** BEGIN EXCERPTED PASSAGE **
There was a lot of hope generated last year when the federal government issued directives for better support and training of service providers and foster/adoptive parents of queer youth, and congressional hearings highlighted the many problems, but economic woes have done the opposite of what’s needed with budgets for our most vulnerable, including our youth, slashed.

In Oct of 2011 Carl Siciliano posted a scathing letter on Huffington Post with quotes like:

“And what has been the response of the adult LGBT community? Appallingly little. ” … “Protecting homeless LGBT youth does not register on the radar of the political priorities of our movement. Our national advocacy organizations devote few, if any, resources toward homeless LGBT youth, and have developed no national strategy to respond to their horrific plight.” … “Ultimately, I see the fault lying more so with the adults in our community, as I strongly believe that if we truly made the safety and welfare of these kids a strong priority, then LGBT-supportive politicians would not dare try to throw them in the streets and jeopardize their lives to resolve their budget challenges.”

And still it seems to have fallen on deaf ears, or perhaps not registered at all.  Another year has gone by and Carl is still posting pleas online.

The  burden of homophobia directed against the LGBT community is falling to our youth.   Every time another state takes on marriage equality I cringe because more hate will fill the airwaves from churches and politicians, bombarding parents who take it out on the youth.   While there has been a great deal of response to the teen suicides due to school bullying with the It Gets Better Campaign and the Born This Way Foundation, very little attention is paid by the queer adult community to the discrimination that results in our youth being rejected by their parents and tossed out of the house, only to find homelessness and a spiral to suicide.
** END EXCERPTED PASSAGE **
— TASKS TO PERFORM —
[1] In the passage on homeless LGBT youth, where did Carl Siciliano post his letter in October 2011?
[2] Carry the passage on homeless LGBT youth forward from its final sentence.
** BEGIN DATASET **
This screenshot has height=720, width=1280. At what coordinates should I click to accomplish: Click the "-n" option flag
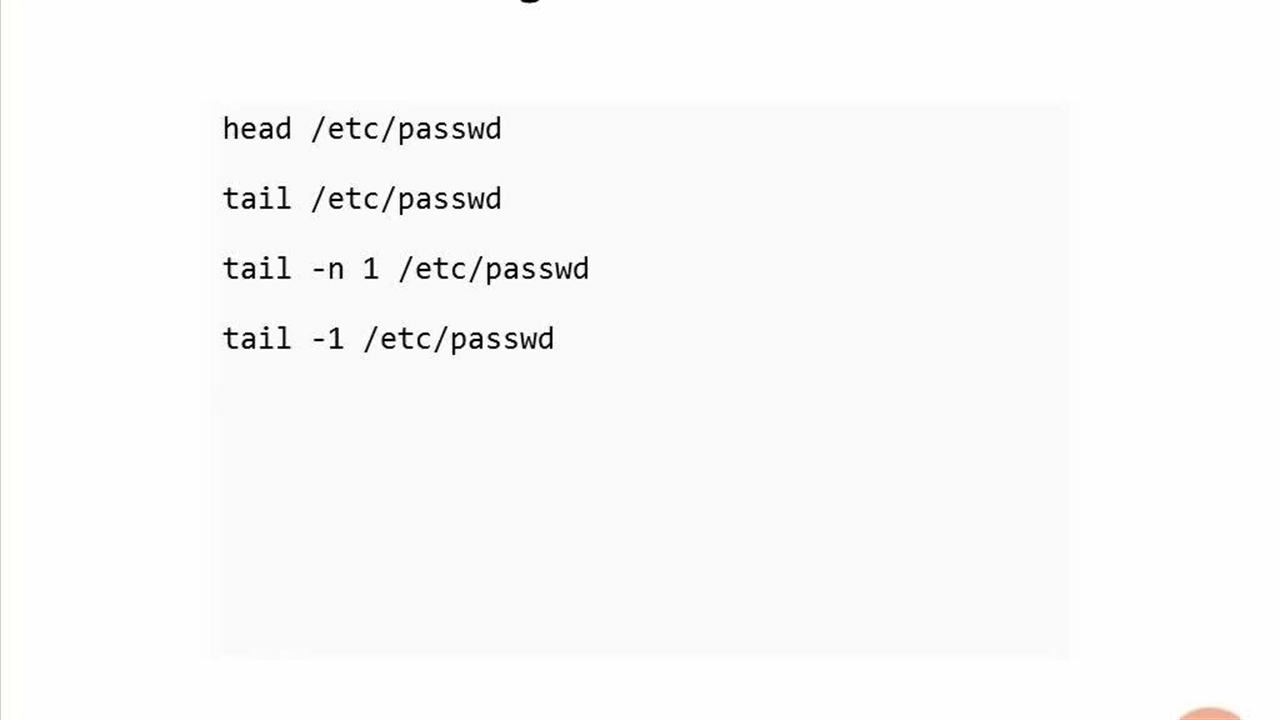coord(328,270)
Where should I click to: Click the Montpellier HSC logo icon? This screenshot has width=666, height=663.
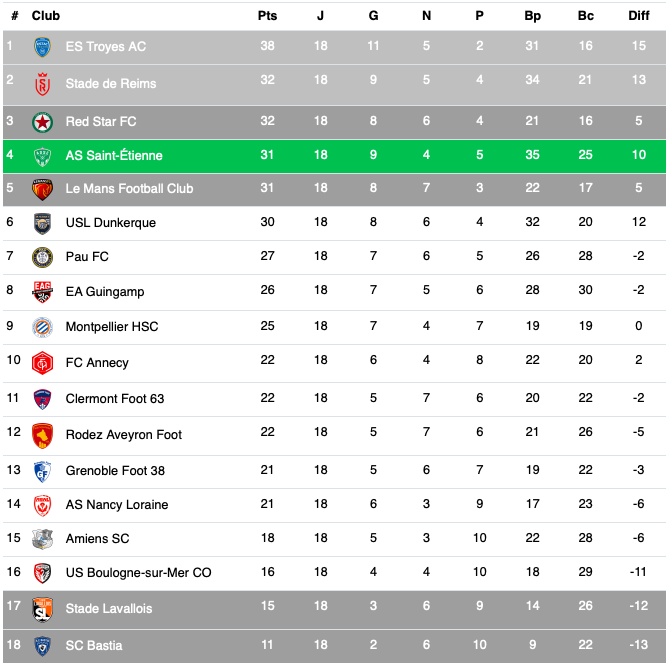pyautogui.click(x=42, y=327)
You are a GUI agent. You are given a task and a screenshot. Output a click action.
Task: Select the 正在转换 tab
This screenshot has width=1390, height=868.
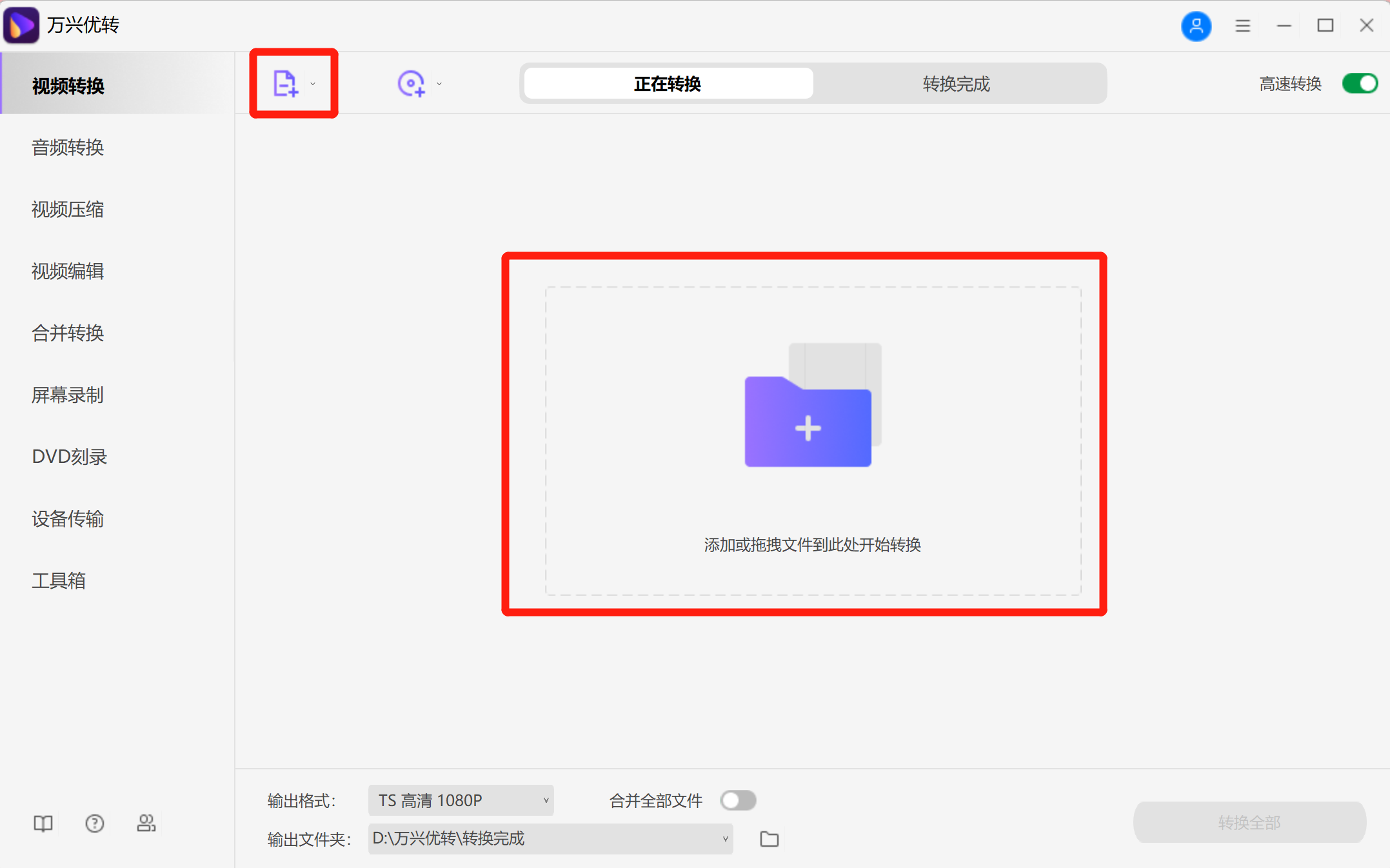(668, 83)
** END DATASET **
— ANSWERS TO THE EXERCISE —
[1] On Huffington Post.

[2]
Do we care that once homeless our youth are 50-60% likely to drop out of school because it takes all day to find food and shelter?  What are we as the adult gay community doing to help?  This is not just a New York City or Los Angeles issue.  These youth are homeless everywhere from the big cities to the smallest rural towns.  Let’s all call our legislators to demand solutions, and let’s all contact our local homeless or social justice organization and see what we can do to help!

Cathy Kristofferson is a queer rights activist living in central Massachusetts. She is a co-State Lead of GetEQUAL MA, a board member of Join The Impact MA, and member of the Stop The Hate and Homophobia Coalition Springfield. Cathy is also a member of the Homeless Youth Task Force of the MA Coalition for the Homeless, and is working with the LGBT Working Group of the Unaccompanied Homeless Youth Commission of the Executive Office of Health and Human Services of the Commonwealth of Massachusetts.

Editor’s Note: A hearty welcome to Cathy Kristofferson and many thanks for this important contribution.  Please visit regularly as Cathy keeps us updated with more homeless queer youth news and information.   I appreciate the use of the word ‘queer’ to mean everything but heterosexual, any sexual minority or questioning status.  Indeed LGBT or LGBTI or GLBT is commonly used, and constantly added to, shows how we are always inadvertently leaving someone out.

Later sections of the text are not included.